Santa Rosa-based First Community Bank lent the highest value in fiscal year 2011, up from the eleventh-highest level of lending in 2010.
NORTH BAY — Santa Rosa-based First Community Bank loaned the greatest amount of dollars to small businesses in the North Bay through the U.S. Small Business Administration’s 7(a) program in the 2011 fiscal year, jumping 10 places ahead to No. 1 and joining a wave of lending both locally and across the country.
The bank loaned $10.76 million through nine of the government-guaranteed loans, versus two loans and less than $1 million lent in fiscal year 2010. Bank President and CEO Kathy Pinkard attributed the jump to a renewed focus on small business lending, the addition of a new department manager and several new positions.
“The bank has always strived to maintain a diverse small business portfolio, which includes conventional and to a smaller extent SBA loans,” said Ms. Pinkard.
The total value of loans nationally rose to their highest levels the agency’s history, driven largely by provisions that included a 90 percent guarantee to banks administering the popular 7(a) loans to businesses that was renewed for the first quarter of the year.
For the SBA fiscal year, Oct. 1 through Sept. 30, $79.25 million in government-guaranteed loans went to small businesses in Marin, Sonoma and Napa Counties. The amount came close to doubling the value of loans made in fiscal year 2010, when institutions in the region loaned approximately $43 million.
The number of loans in the North Bay also increased, though to a lesser degree. Institutions approved 171 of the loans for the 2011 fiscal year, compared to approximately 130 in the prior year.
As was the case on the national level, lenders in the North Bay said that much of the increased activity was concentrated in the first quarter of the year, before the expiration of the Small Business Jobs Act funding that allowed the agency to cover 90 percent of a 7(a) loan’s value if in the event of a default. The provision increased the palatable risk for institutions lending to small businesses, reverting to the previous 75 percent backing for loans above $150,000 for the latter three quarters of the year.
Despite the expiration of the provision, the overall value of loans in the North Bay remained high, a trend that lenders credited to a gradual increase in business activity across industries and a permanent increase in the size limit of SBA 7(a) and 504 loans — from two to $5 million, and $5.5 million for manufacturers obtaining financing in the 504 program.
Next in total lending value behind First Community Bank was Sonoma Bank, at $10.24 million over seven loans.
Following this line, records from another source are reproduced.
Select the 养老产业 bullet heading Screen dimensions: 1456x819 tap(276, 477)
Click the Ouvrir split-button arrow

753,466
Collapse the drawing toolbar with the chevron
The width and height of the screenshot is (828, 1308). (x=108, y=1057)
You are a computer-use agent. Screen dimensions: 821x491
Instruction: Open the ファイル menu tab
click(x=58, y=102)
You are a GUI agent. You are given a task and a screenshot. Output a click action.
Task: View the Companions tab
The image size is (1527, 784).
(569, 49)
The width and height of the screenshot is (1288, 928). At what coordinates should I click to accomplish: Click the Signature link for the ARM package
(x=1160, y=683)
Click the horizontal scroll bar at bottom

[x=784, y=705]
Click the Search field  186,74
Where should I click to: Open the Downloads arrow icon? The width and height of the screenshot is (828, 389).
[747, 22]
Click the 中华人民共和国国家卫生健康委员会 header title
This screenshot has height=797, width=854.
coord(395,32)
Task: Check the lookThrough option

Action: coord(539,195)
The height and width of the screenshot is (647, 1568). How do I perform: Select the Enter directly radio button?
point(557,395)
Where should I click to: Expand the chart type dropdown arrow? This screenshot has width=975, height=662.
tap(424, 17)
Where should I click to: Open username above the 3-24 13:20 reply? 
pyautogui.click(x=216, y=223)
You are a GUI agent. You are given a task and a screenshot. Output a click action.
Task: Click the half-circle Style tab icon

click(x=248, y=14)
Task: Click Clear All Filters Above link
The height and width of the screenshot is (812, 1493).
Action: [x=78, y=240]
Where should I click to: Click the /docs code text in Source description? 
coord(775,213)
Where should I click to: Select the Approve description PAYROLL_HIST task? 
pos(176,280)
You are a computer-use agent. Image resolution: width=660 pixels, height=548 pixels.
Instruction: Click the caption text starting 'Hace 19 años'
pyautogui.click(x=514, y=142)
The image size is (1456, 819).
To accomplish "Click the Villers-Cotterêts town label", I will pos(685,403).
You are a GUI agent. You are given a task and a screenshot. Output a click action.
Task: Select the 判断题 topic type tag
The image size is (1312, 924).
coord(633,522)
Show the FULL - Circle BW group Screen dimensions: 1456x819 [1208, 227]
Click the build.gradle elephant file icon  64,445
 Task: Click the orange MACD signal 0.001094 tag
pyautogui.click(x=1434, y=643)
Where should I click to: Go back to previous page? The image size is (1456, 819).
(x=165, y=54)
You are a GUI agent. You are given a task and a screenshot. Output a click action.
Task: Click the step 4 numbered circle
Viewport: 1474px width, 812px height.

Wells Fargo Bank National Association loaned $8.98 million spread over the highest number of loans – 24. Exchange Bank loaned the fourth highest, $8.56 million, and Redwood Credit Union, which loaned the greatest amount in the region in the 2010 fiscal year, approved $6.7 in the three counties while approving more loans elsewhere.
“The 7(a) program to us is sort of the ‘tip of the the sword’ for our small business lending program,” said Joe Smith, SBA manager and senior vice president for Sonoma Bank and its owner, Sterling Savings Bank.
Following Wells Fargo in the total number of loans was San Francisco-based U.S. Bank National Association, at 18. Several institutions approved 15 loans: JPMorgan Chase & Co., Circle Bank and Redwood Credit Union. Exchange bank approved 13 of the 7(a) loans.
While larger loan limits helped to elevate the overall value of lending in fiscal year 2011, Exchange Bank Senior Vice President and SBA Manager Sherrill Stockton was among a number of lenders who said many of the loans completed were smaller. Despite the handful of larger loans completed after the increased limits, smaller loans would be likely to remain the mainstay in the coming year as economic uncertainty depresses business owners’ plans for greater expansion and investment.
However, the new fiscal year and beyond might present some opportunities for well-poised businesses to take advantage of currently low rates through the 7(a) program, helped by the Federal Reserve’s commitment to help keep interest rates low into 2013. Some are using the program to finance the purchase of property at a time when prices are low, or to buy businesses that are increasingly offered for sale by retiring baby boomers.
“I think that more businesses that have survived are going to see that there are opportunities,” she said, though the overall amount of 7(a) lending in the region could be less in the current fiscal year than in 2011.
Redwood Credit Union Senior Vice President of Business Services Michael Downey said that the institution has already seen strong 7(a) activity since the new fiscal year began in October, driven robustly by smaller businesses seeking a “restructuring of their balance sheet.”
“We’re off to a good start this year,” he said, projecting the 2012 fiscal year to end with slightly higher numbers for the credit union than in 2011. “It’s encouraging for what’s happening out there in the business world.”
“Historically, the SBA programs have been a critically important lending vehicle after economic downturns in order to add stability and support for small business owners,” said Bryan Borders, senior vice president and small business lending manager at First Community Bank. “We would expect that the SBA programs would continue to gain momentum until we see sustainable growth, at which point conventional loans and leases become more attractive to our borrowers.”